Текст книги "Ночная радуга"


Автор книги: Борис Рябинин


Соавторы: Николай Верзаков,Майя Валеева,Евгений Лебедев,Анатолий Тумбасов,Николай Глебов,Владимир Самсонов,Михаил Голубков,Алексей Корюков,Василий Моргунов,Валерьян Баталов
сообщить о нарушении

Текущая страница: 12 (всего у книги 27 страниц)

НЕ ПОНЯЛИ

Они появились как-то внезапно, забредя в этот парк с сотнями гуляющих, оживленных, празднично настроенных и разряженных горожан, вероятно, случайно. Откуда пришли – неизвестно. Впрочем, ничего невероятного в их появлении не было: сохатые расплодились, находясь под защитой охраняющего их закона, осмелели и нередко наведываются в города и селения. Не очень-то смущает их и близость человека. В Ленинграде, вон, рассказывают, лось объявился на одной из многолюднейших магистралей – на проспекте Кирова, потом, испугавшись чего-то, шарахнулся, разбил ротами витрину магазина и, уже совсем ошалев, понесся прочь – только его и видели.
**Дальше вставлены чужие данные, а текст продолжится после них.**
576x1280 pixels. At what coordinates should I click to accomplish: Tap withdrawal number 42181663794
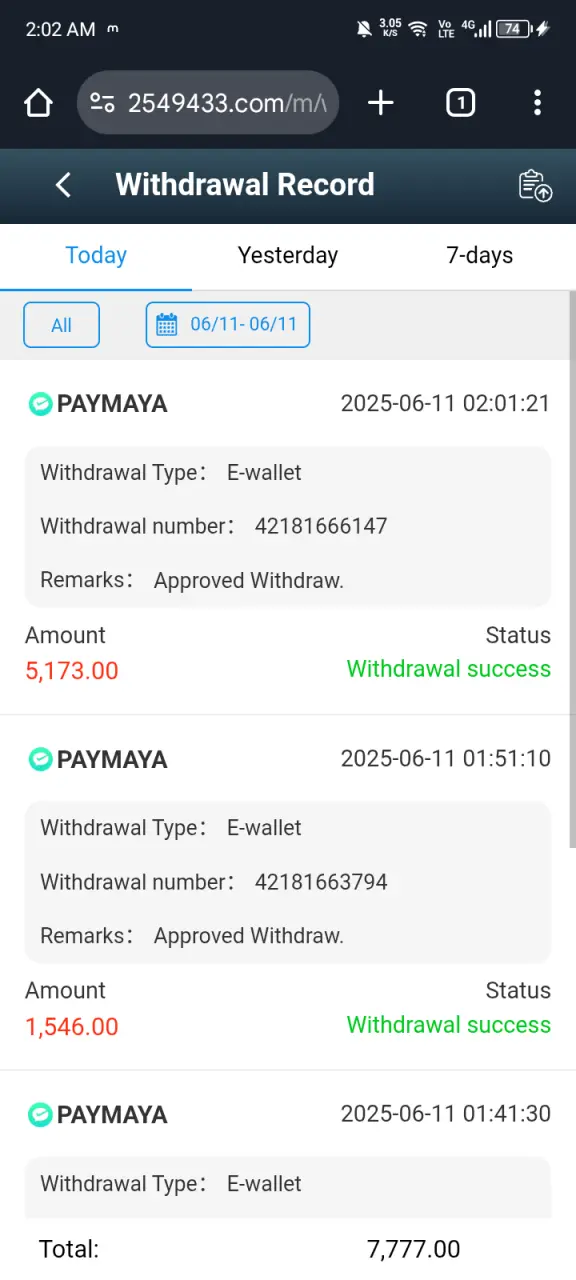coord(321,882)
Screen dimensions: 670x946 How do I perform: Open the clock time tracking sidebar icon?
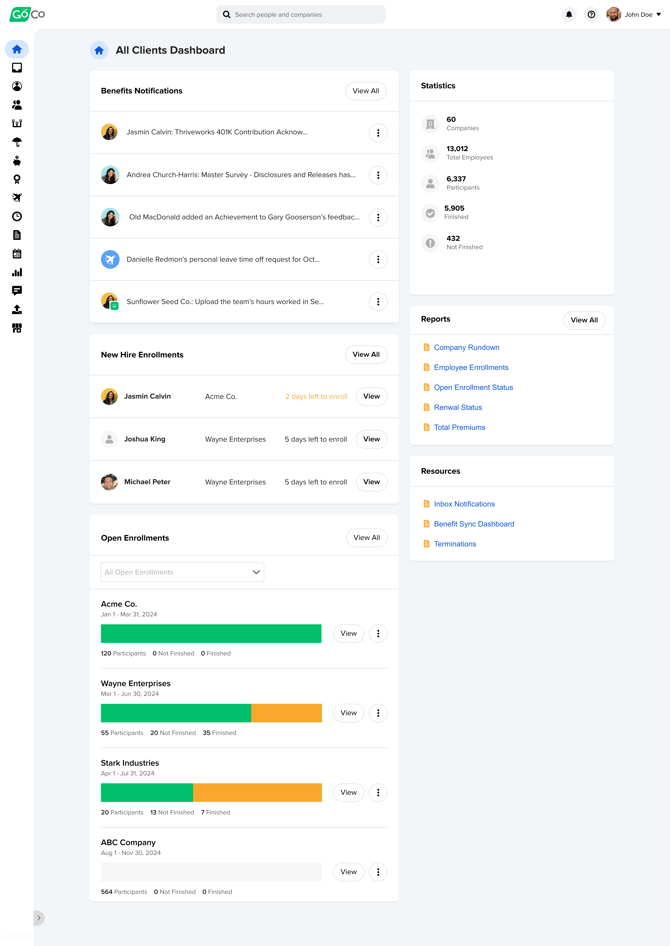17,216
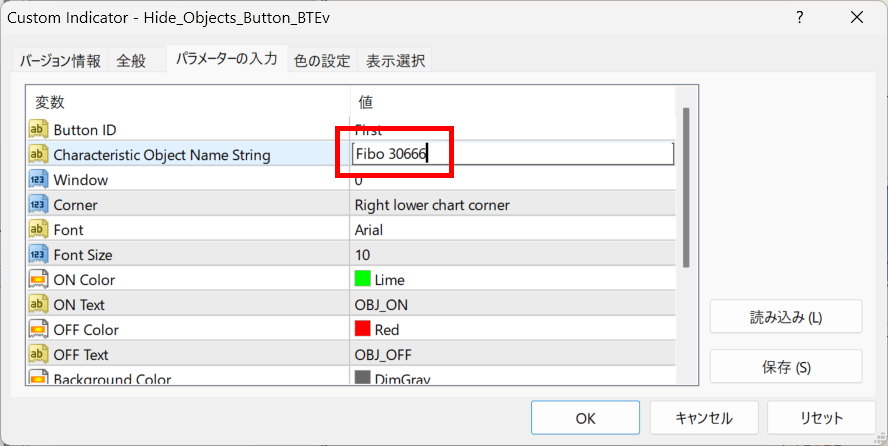Image resolution: width=888 pixels, height=446 pixels.
Task: Click the Corner parameter type icon
Action: (x=38, y=205)
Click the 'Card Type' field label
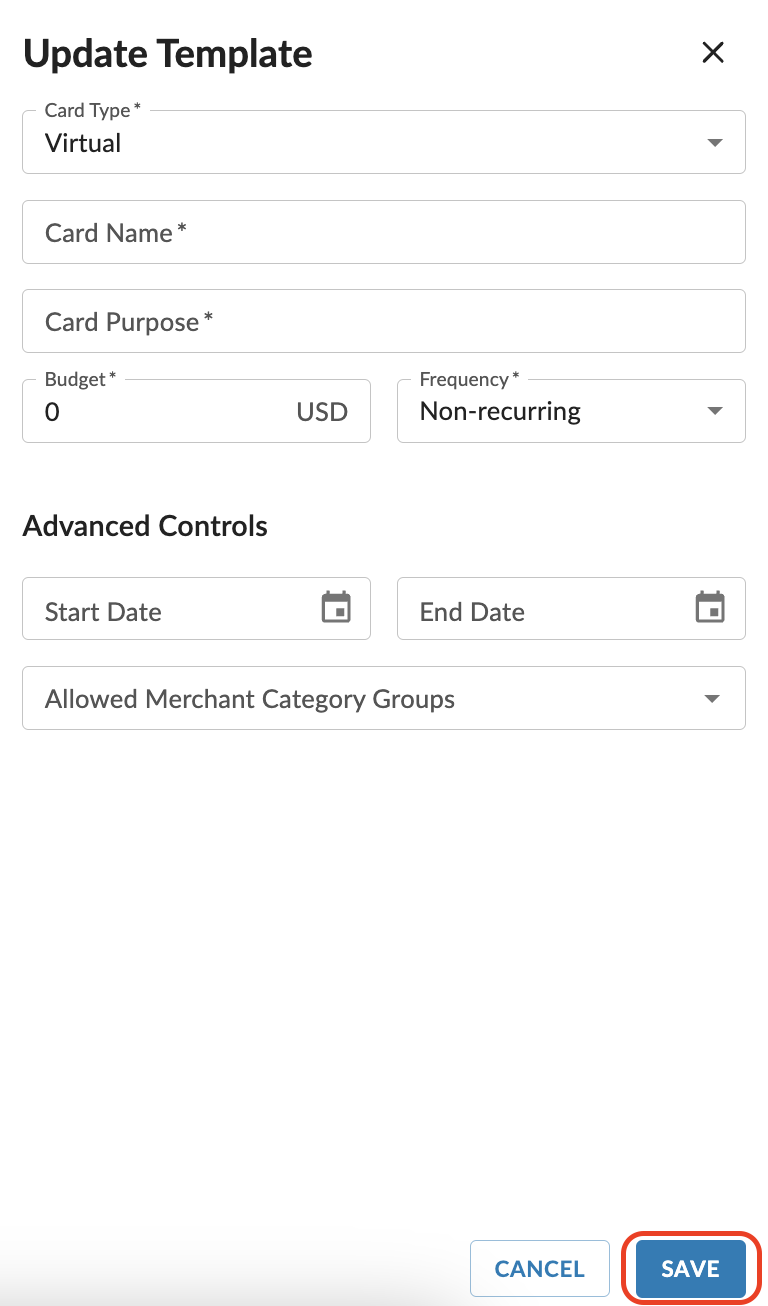 88,110
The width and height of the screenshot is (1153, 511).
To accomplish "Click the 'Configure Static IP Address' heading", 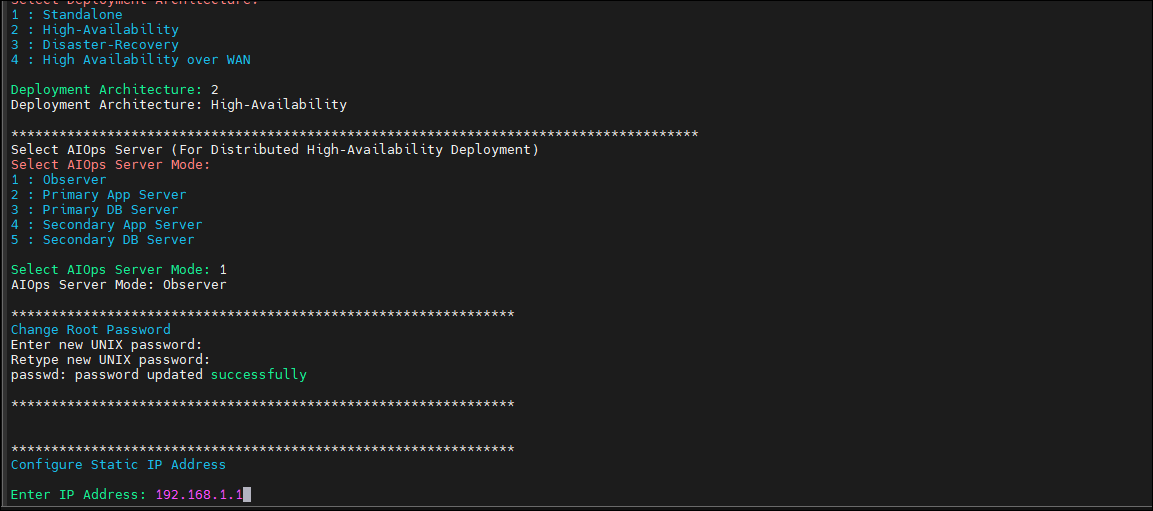I will click(118, 465).
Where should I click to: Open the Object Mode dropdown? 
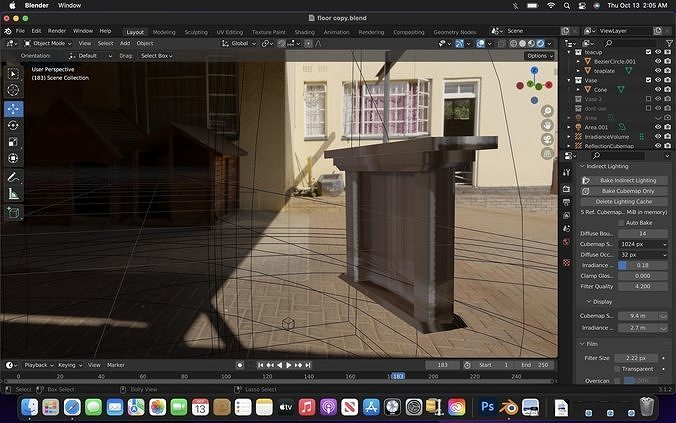click(50, 44)
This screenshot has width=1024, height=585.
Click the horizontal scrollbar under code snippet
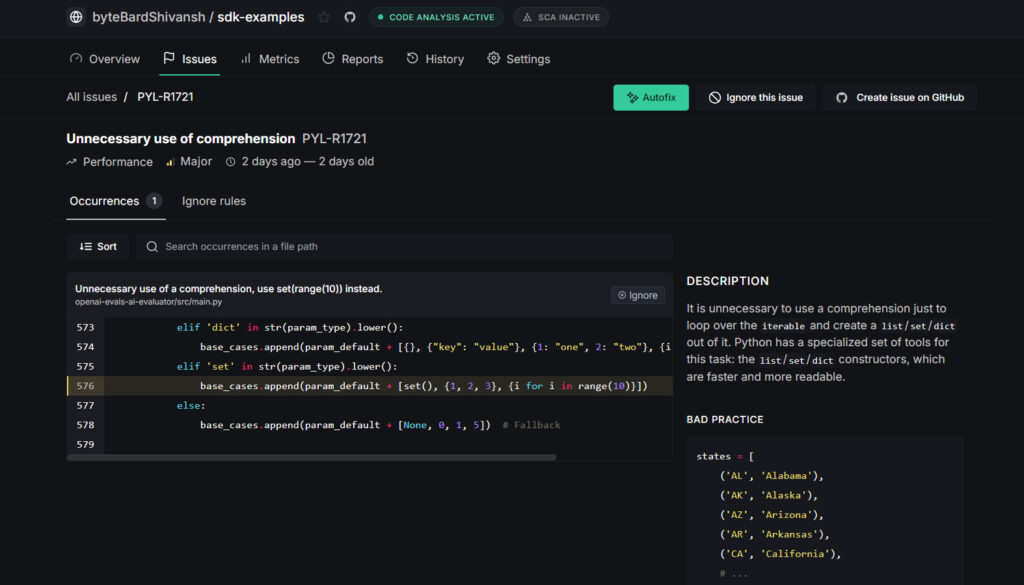[x=312, y=457]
И все-таки приход лосей в город – всегда событие.

Трудно сказать, кто первый заметил их. Но, словом, внезапно среди скопления отдыхающих разнеслось:

– Лоси в парке!

Неожиданное и заманчивое зрелище. Сохатый на воле совсем не то, что в зоопарке. Да и в зоопарке-то видал не всякий.

День был воскресный, народа – масса. И сразу всех охватило какое-то возбуждение, какой-то непонятный азарт. Словно пробежала электрическая искра: все поворачивались и устремлялись в одном направлении, туда, откуда донесся в первый раз этот крик: «Лоси! Лоси! Пошли, посмотрим скорее!»

Вот они! Два могучих таежных великана, два зверя, напоминающих корову и лошадь одновременно, только совсем бесхвостые и поджарые, на высоких сухих ногах, с губастой крупной мордой. Большие и сильные. Он и она. Раздувая чуткие ноздри, красавец-сохатый вскинул увенчанную тяжелыми рогами голову и всматривался в приближавшихся людей. К нему жалась лосиха.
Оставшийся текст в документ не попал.